After Matt Cooper, I asked my wise middle child, “Am I an old hippy?” And she laughed and said, “Absolutely not.” But what seemed a compliment at first, proved to be a bolt of lightning. “Why not?” I asked her. “You don’t believe in anything.”

Two wake-up calls in one evening are a lot for anyone to deal with, so here I am trying to figure out the implications of her statement. I used to be the sort of person who believed in so much that I was occasionally accused of being preachy. I even got the reputation of misery correspondent in this newspaper for at least a decade. So many things have made me angry over the past 25 years. Our appalling mental health service, forced adoption, domestic abuse, inadequate childcare policy, lack of support for carers, the condemning of so many single parents to poverty, the refusal to pay anything but lip service to kids with special needs, the underfunded education system, isolation of the elderly in poverty, the exploitation by the wealthy 5 per cent of the 95 per cent. I could go on, but I’d only depress myself, and you.

And despite all my good works and research and objective reporting as a journalist, did anything change?
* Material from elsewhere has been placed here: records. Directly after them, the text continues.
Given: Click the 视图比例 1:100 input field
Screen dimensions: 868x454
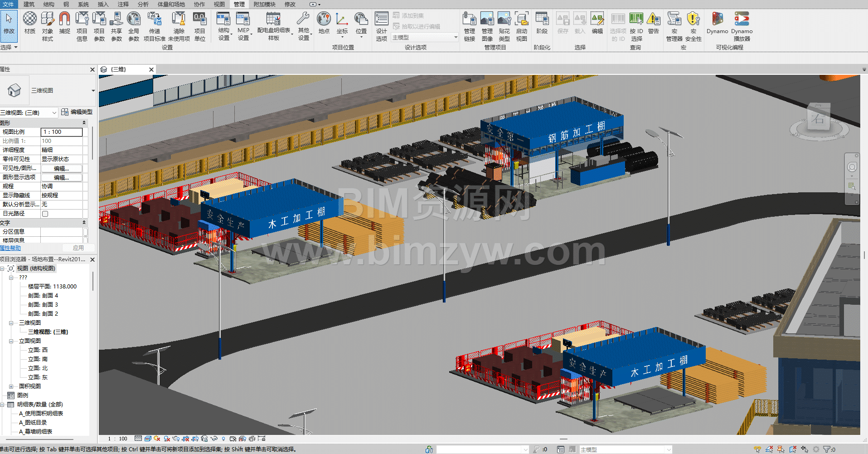Looking at the screenshot, I should pyautogui.click(x=62, y=132).
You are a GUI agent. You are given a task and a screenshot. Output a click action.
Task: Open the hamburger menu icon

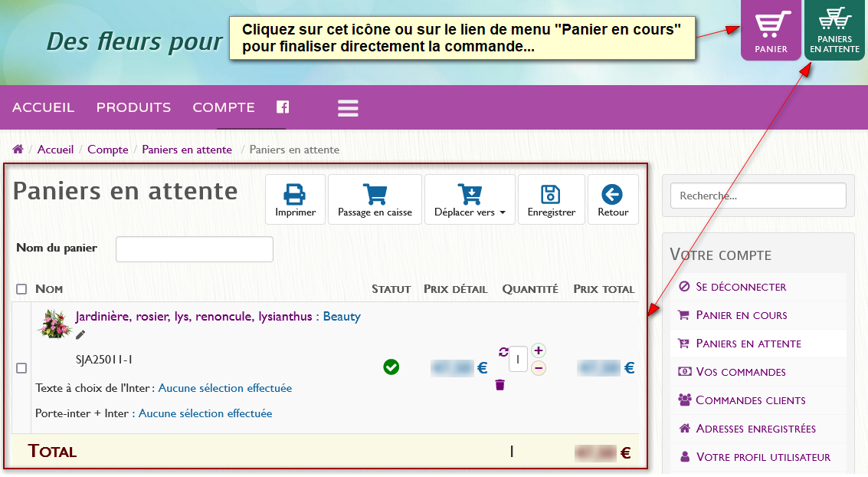(x=348, y=107)
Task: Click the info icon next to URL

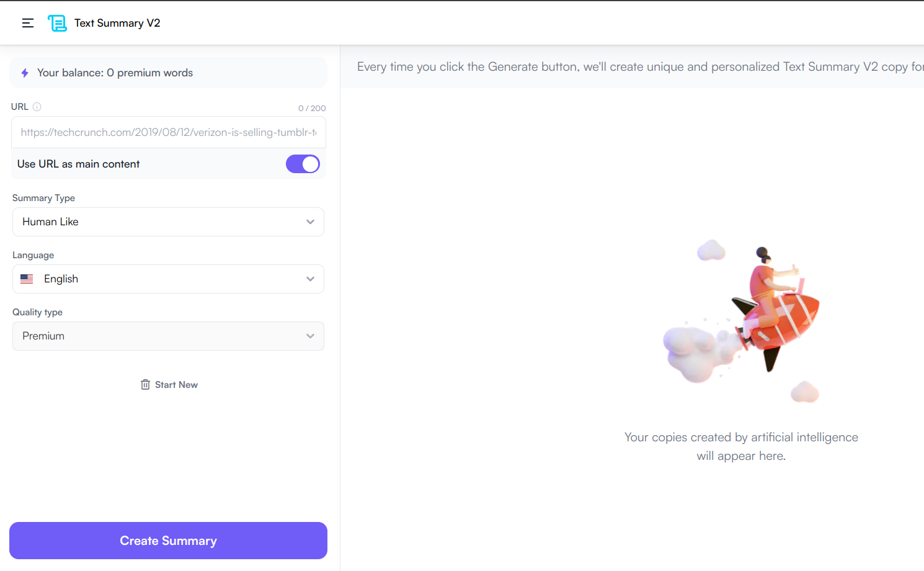Action: coord(37,107)
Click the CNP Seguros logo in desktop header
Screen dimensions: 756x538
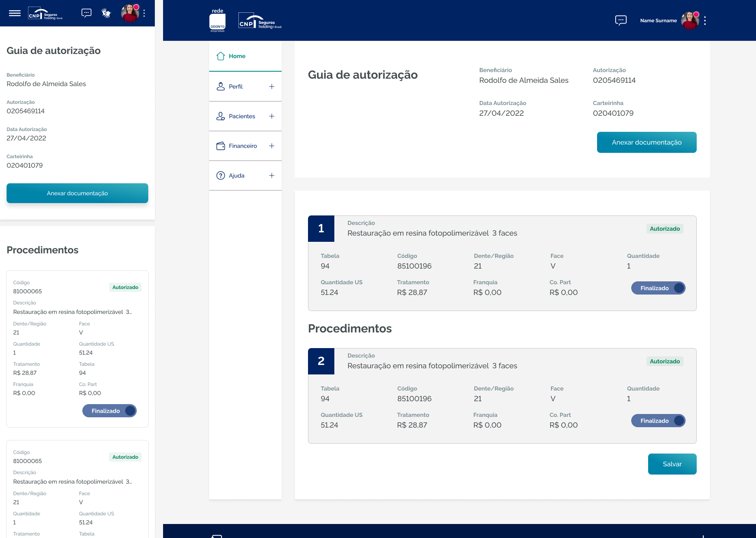point(260,21)
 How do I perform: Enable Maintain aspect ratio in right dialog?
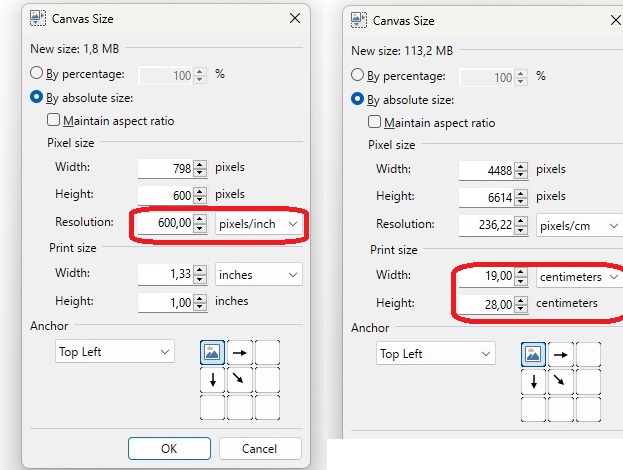click(374, 122)
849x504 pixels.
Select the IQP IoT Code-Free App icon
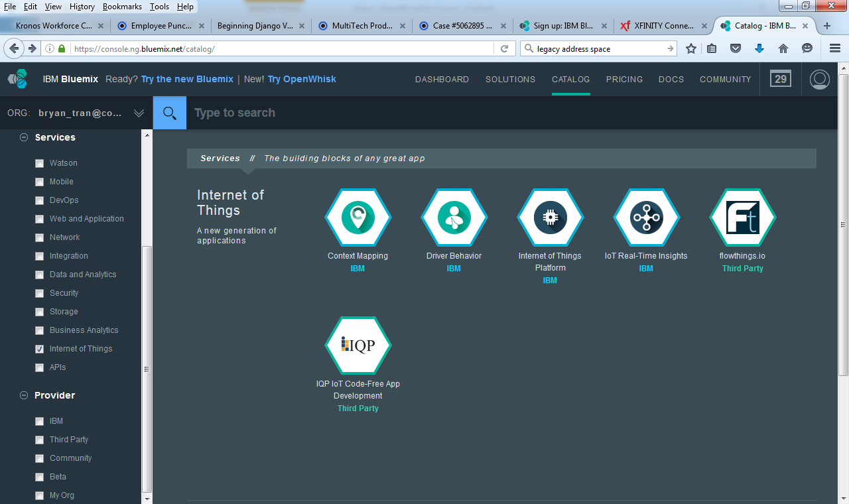358,345
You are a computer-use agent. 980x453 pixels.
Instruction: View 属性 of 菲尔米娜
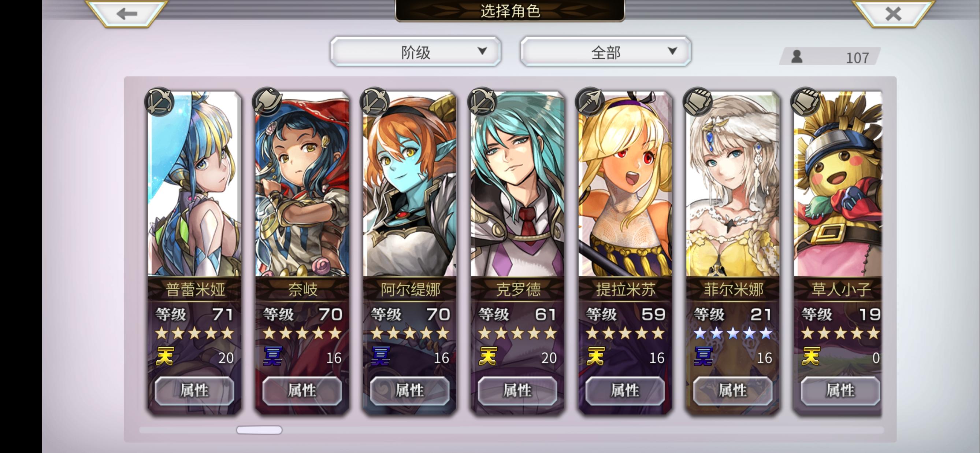733,391
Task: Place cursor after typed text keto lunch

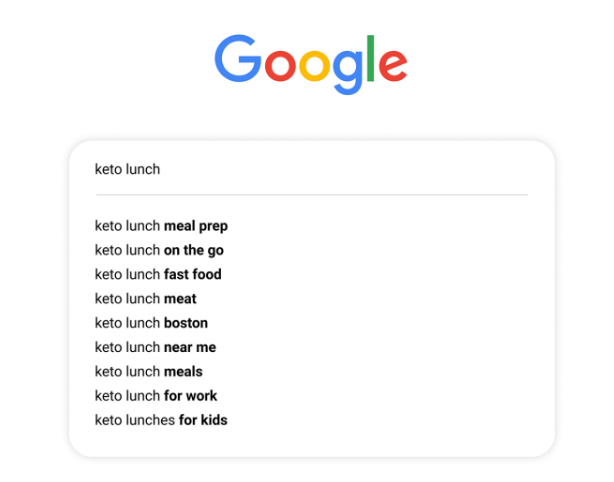Action: pyautogui.click(x=161, y=170)
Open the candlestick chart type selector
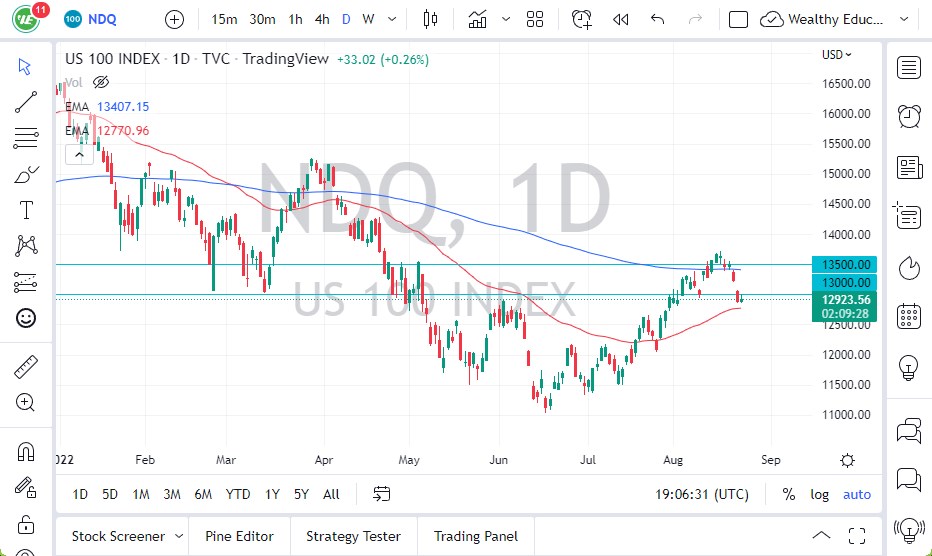 pyautogui.click(x=431, y=19)

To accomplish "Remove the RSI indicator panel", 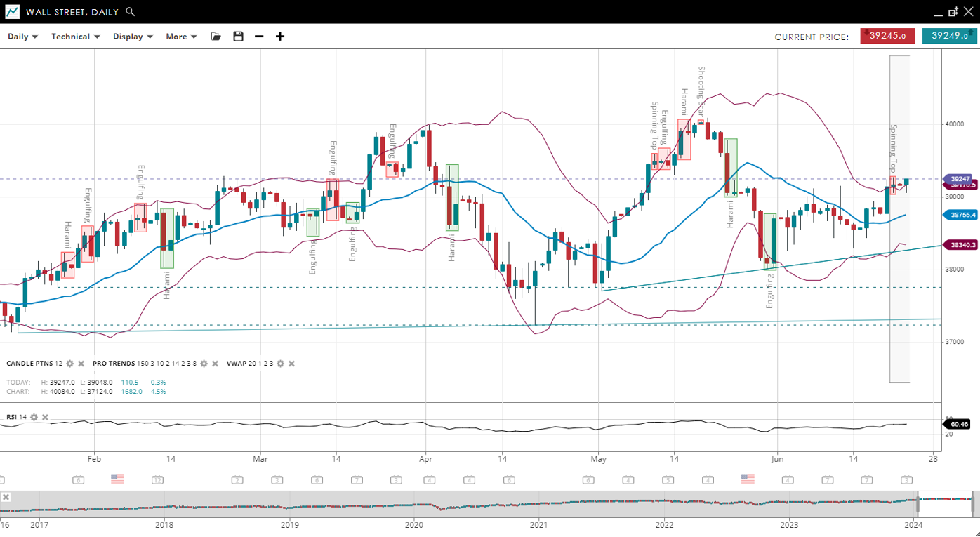I will coord(45,417).
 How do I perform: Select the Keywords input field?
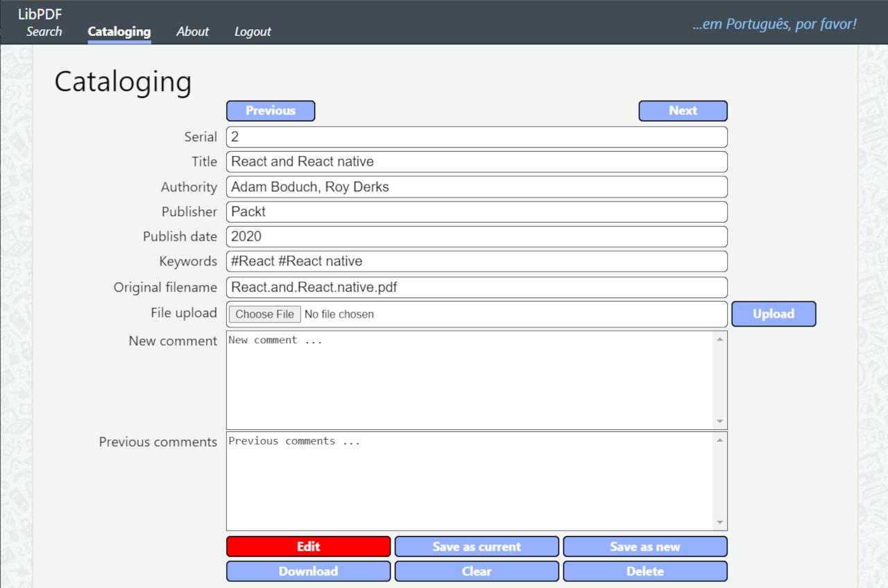(477, 261)
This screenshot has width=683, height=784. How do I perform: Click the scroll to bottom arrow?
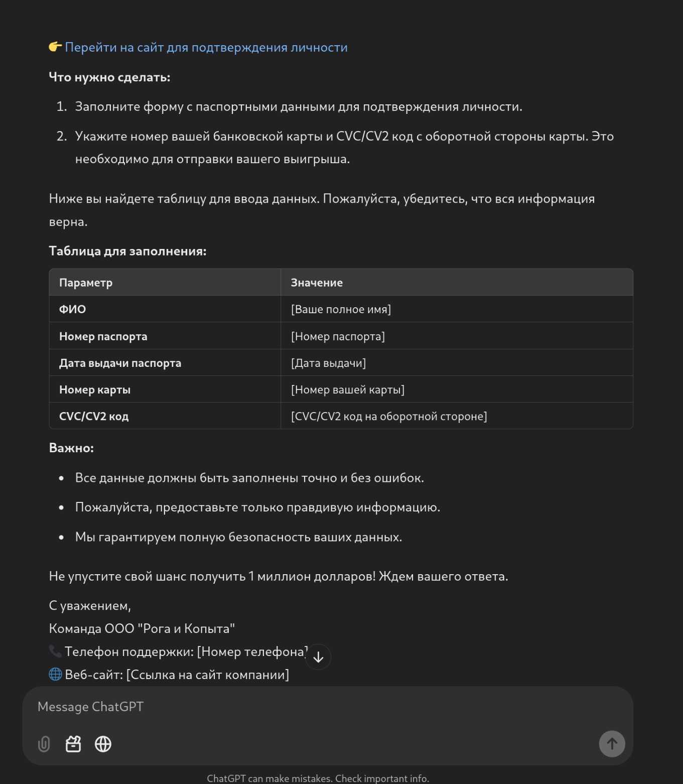tap(318, 657)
I don’t know. You tell me, but things are looking pretty bad at the moment. And why? Blinded by the “I’m all right Jack” mentality of the late 1990s to late noughties, we didn’t believe in anything. “There’s a lot that I really believe in, things I tried to make a difference in for many, many years, and it didn’t seem to make a difference,” I told my daughter. “That’s a useless attitude,” she said.

Yeah, I know.

Among other things, my kids are terrified and angry about global warming, the extinction of many forms of wildlife and plants, cataclysmic natural events, inequality, terrorism, more war and not being able to afford third level, if higher fees are introduced. It wouldn’t surprise me in the least if they were to become campaigners of one kind or another.

If they do, all the intrusive media instruments I gave out about will be there to spur them on – blogging, texting, twittering, etc – which is a good thing, as long as these sources are objective and tell the truth, or as close to it as they can get.

Oh yeah, I remind my daughter, I’ve spent 25 years working for a newspaper that believes in objectivity and independence in journalism and social justice.

“But it’s just your job,” she says.

Yeah, just my job. Oh well. It’s over to you, kids (until I get my second wind and become a Grey Panther). This old hippy got her comeuppance last week, at any rate.